Differences Between KMeans and KMedoids algorithms.
Installing sklearn-extra.
!pip install scikit-learn-extra
Requirement already satisfied: scikit-learn-extra in /root/venv/lib/python3.9/site-packages (0.2.0)
Requirement already satisfied: numpy>=1.13.3 in /shared-libs/python3.9/py/lib/python3.9/site-packages (from scikit-learn-extra) (1.23.4)
Requirement already satisfied: scikit-learn>=0.23.0 in /shared-libs/python3.9/py/lib/python3.9/site-packages (from scikit-learn-extra) (1.1.2)
Requirement already satisfied: scipy>=0.19.1 in /shared-libs/python3.9/py/lib/python3.9/site-packages (from scikit-learn-extra) (1.9.3)
Requirement already satisfied: joblib>=1.0.0 in /shared-libs/python3.9/py/lib/python3.9/site-packages (from scikit-learn>=0.23.0->scikit-learn-extra) (1.2.0)
Requirement already satisfied: threadpoolctl>=2.0.0 in /shared-libs/python3.9/py/lib/python3.9/site-packages (from scikit-learn>=0.23.0->scikit-learn-extra) (3.1.0)
WARNING: You are using pip version 22.0.4; however, version 22.3.1 is available.
You should consider upgrading via the '/root/venv/bin/python -m pip install --upgrade pip' command.
Imports.
import numpy as np
import seaborn as sns
from sklearn.cluster import KMeans
from sklearn_extra.cluster import KMedoids
First, create a random sample of 2-d points. Add a single outlier far from every other point in the sample.

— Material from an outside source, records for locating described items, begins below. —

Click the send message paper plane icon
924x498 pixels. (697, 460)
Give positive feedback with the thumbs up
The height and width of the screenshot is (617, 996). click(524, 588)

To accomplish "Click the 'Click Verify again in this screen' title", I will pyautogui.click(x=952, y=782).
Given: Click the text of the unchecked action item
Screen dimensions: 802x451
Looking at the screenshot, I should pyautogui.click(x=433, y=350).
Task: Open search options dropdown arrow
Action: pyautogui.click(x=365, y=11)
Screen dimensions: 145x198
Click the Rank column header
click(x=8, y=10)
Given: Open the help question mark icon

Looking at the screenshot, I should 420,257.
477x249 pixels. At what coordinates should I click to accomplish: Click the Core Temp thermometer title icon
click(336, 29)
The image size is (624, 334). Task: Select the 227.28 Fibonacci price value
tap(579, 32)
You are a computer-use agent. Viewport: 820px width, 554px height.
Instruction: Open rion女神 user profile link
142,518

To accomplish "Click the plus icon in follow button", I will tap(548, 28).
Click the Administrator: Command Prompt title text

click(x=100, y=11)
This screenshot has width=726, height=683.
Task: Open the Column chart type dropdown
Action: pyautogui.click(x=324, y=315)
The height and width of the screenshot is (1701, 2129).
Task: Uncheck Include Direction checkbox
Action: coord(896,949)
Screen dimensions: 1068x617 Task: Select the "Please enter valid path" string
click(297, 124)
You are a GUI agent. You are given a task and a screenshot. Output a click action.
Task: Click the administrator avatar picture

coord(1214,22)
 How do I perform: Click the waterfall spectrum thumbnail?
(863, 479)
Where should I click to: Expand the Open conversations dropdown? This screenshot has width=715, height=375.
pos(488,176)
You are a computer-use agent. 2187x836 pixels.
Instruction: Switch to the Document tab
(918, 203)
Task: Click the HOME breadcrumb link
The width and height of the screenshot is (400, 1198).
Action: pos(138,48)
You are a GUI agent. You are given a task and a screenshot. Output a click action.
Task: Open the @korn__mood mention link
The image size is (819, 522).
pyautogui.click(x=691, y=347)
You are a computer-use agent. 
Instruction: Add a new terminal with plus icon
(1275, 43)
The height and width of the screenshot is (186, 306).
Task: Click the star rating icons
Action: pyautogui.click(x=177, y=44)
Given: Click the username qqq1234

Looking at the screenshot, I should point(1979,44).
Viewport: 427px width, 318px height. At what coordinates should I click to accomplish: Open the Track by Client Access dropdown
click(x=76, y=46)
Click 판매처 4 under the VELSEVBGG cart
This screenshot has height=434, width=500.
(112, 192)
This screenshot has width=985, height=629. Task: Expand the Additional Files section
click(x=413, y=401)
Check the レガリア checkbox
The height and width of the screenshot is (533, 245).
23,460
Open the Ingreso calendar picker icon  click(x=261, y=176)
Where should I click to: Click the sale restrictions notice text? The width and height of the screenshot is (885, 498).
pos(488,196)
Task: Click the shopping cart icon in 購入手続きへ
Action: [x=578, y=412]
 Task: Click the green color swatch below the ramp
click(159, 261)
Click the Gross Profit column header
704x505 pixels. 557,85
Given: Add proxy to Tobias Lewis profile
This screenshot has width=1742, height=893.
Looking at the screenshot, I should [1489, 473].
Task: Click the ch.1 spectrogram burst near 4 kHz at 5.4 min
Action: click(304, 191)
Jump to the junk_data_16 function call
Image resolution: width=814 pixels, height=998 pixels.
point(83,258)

sample = np.random.choice(50,(100,2))
outlier = np.array([[100],[100]]).T
sample = np.append(sample,outlier, axis=0)
Initialize a KMeans function and a KMedoids function. I'm using the ones from SKLearn and SKLearn_extra.
kmeans = KMeans(n_clusters=4, random_state=37).fit(sample)
kmedoids = KMedoids(n_clusters=4,random_state=37).fit(sample)
Plot the clusters resulting from each clustering algorithm.
sns.scatterplot(data = sample, x = sample[:,0], y = sample[:,1], hue = kmeans.predict(sample))
sns.scatterplot(data = sample, x = sample[:,0], y = sample[:,1], hue = kmedoids.predict(sample))
Results
The KMeans() algorithm places the outlier into a cluster containing only itself, and sorts the remaining points into three distinct clusters. The KMedoids() algorithm puts the outlier into a cluster with the central points that are closest to it, rather than placing it into its own distinct group.